In known familial cases, diagnosis is based on family history and molecular genetic mutation detection, although the latter is only positive in around 20% of cases [2]. If symptoms are suspected, the diagnosis can be made on the basis of specific ECG changes. The resting ECG shows a complete or incomplete right bundle branch block and ST-segment elevation of the right precordial leads (V1-V3) with subsequent T-negativization [2]. In addition to this (diagnostic) type 1, there are also types 2 and 3, each of which is associated with saddle-shaped ST-T complexes. Since these ECG features can also occur in trained endurance athletes with left ventricular hypertrophy, types 2 and 3 are not considered diagnostic.

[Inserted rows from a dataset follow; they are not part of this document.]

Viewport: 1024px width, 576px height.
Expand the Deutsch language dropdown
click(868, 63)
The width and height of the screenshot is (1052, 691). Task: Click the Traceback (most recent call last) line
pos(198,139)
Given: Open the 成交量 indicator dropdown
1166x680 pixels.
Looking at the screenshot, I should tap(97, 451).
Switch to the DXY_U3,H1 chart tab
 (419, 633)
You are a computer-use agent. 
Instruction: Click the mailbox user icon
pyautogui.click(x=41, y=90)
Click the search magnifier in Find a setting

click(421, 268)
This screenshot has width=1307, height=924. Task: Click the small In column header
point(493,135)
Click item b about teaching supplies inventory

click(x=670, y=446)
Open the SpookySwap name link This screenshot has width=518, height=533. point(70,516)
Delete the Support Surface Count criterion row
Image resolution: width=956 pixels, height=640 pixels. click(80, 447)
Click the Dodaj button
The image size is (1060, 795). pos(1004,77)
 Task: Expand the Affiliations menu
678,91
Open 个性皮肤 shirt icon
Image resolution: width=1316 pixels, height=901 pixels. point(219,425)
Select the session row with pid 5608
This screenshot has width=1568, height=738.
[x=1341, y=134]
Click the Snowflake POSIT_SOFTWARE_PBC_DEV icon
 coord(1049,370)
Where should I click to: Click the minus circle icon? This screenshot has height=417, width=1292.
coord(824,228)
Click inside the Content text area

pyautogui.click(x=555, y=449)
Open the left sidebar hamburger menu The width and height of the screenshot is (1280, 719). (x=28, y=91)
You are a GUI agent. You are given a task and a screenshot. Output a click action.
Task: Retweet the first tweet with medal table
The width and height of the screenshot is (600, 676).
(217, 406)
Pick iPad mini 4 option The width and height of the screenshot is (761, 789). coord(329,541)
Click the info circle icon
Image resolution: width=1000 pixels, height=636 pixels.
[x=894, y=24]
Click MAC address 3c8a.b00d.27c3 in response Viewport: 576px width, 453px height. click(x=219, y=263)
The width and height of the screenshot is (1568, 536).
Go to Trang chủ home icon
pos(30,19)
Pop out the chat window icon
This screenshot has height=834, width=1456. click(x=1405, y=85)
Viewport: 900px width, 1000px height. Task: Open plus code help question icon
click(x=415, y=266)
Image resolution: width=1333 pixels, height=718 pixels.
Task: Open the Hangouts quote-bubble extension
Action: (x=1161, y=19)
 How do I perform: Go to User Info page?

In the silent (masked) type of disease, a normal ECG pattern is seen, which changes accordingly (unmasked) with oral administration of class I antiarrhythmic drugs. Due to the high complication rate of provocation tests (e.g. ajmaline test), accompanying ECG monitoring with defibrillator readiness is required. A further diagnostic procedure is the electrophysiological examination to record the intracardiac ECG.

Management and treatment

The implantable cardioverter defibrillator (ICD) is the only therapeutic option with proven efficacy in the primary and secondary prevention of cardiac arrest [3]. Correct risk stratification is therefore an important management objective. Quinidine can be considered as adjuvant therapy for higher risk patients and may reduce the number of ICD shocks in patients at risk of recurrence. Recently, epicardial ablation of the right ventricular outflow tract has emerged as a therapeutic option for patients at higher risk. The use of beta-blockers in the presence of Brugada syndrome is contraindicated. Ventricular tachycardia in the context of Brugada syndrome typically occurs from a bradycardia. Beta-blockers reduce the heart rate and can trigger bradycardia. This can increase the risk of paroxysmal ventricular tachycardia.

Literature:

Brugada syndrome, www.hdz-nrw.de/kliniken-institute/zentrale-dienste/kardiogenetik/untersuchungen/herzrhythmusstoerungen/brugada-syndrom.html,(last accessed 12/01/2023)
Brugada syndrome, https://flexikon.doccheck.com/de/Brugada-Syndrom,(last accessed 12/01/2023)
Brugada syndrome, www.orpha.net,(last accessed 12/01/2023)
Blotner M, et al: Workup for Suspected Brugada Syndrome: Two Case Reports for the General Practitioner. Cureus 2022 Feb 5; 14(2): e21921.
Brugada J, Brugada R, Brugada P: Determinants of sudden cardiac death in individuals with the electrocardiographic pattern of Brugada syndrome and no previous cardiac arrest. Circulation 2003; 108: 3092-3096.
Benito B, et al: Brugada syndrome. Rev Esp Cardiol Engl Ed 2009; 62: 1297-1315.
Brugada J, et al: Present status of Brugada syndrome: JACC state-of-the-art review. J Am Coll Cardiol 2018; 72: 1046-1059.